If we or our operations are found to be in violation of any federal or state healthcare law, or any other governmental laws or regulations that apply to us, we may be subject to penalties, including civil, criminal, and administrative penalties, damages, fines, disgorgement, suspension and debarment from government contracts, and refusal of orders under existing government contracts, exclusion from participation in U.S. federal or state health care programs, corporate integrity agreements, and the curtailment or restructuring of our operations, any of which could materially adversely affect our ability to operate our business and our financial results. If any of the physicians or other healthcare providers or entities with whom we expect to do business is found not to be in compliance with applicable laws, it may be subject to criminal, civil or administrative sanctions, including but not limited to, exclusions from participation in government healthcare programs, which could also materially affect our business.

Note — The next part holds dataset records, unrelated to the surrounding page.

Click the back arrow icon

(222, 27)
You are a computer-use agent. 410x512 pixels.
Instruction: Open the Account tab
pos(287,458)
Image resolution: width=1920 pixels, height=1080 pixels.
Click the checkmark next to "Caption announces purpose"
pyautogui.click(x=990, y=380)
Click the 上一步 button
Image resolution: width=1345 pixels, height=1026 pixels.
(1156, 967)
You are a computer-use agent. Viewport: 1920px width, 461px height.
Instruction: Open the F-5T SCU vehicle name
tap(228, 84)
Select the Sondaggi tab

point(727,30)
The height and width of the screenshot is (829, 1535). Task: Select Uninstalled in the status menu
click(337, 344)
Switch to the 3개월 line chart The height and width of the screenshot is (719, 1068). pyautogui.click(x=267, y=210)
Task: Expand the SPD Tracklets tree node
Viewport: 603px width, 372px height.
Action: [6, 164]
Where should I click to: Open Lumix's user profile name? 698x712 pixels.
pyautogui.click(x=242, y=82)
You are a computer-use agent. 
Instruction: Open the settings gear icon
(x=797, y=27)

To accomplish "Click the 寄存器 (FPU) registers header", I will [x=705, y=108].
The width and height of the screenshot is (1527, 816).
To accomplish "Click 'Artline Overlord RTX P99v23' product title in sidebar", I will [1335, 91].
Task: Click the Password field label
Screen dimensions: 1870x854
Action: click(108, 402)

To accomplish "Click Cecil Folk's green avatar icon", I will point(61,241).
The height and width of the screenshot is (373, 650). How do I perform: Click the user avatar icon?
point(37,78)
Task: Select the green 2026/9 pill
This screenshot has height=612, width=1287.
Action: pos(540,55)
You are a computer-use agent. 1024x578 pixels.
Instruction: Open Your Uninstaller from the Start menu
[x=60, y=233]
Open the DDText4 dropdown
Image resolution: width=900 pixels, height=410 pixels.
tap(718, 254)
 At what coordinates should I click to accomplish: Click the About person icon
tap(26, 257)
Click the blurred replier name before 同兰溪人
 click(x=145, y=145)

Although an effective compliance program can mitigate the risk of investigation and prosecution for violations of these laws, the risks cannot be entirely eliminated. Moreover, achieving and sustaining compliance with applicable federal, state and foreign privacy, data protection, security, reimbursement, and fraud laws may prove costly. Any action against us for violation of these laws, even if we successfully defend against it, could cause us to incur significant legal expenses and divert our management's attention from the operation of our business.

If the government or third-party payors fail to provide adequate coverage, reimbursement and payment rates for our product candidates, or if health maintenance organizations or long-term care facilities choose to use therapies that are less expensive or considered a better value, our revenue and prospects for profitability will be limited.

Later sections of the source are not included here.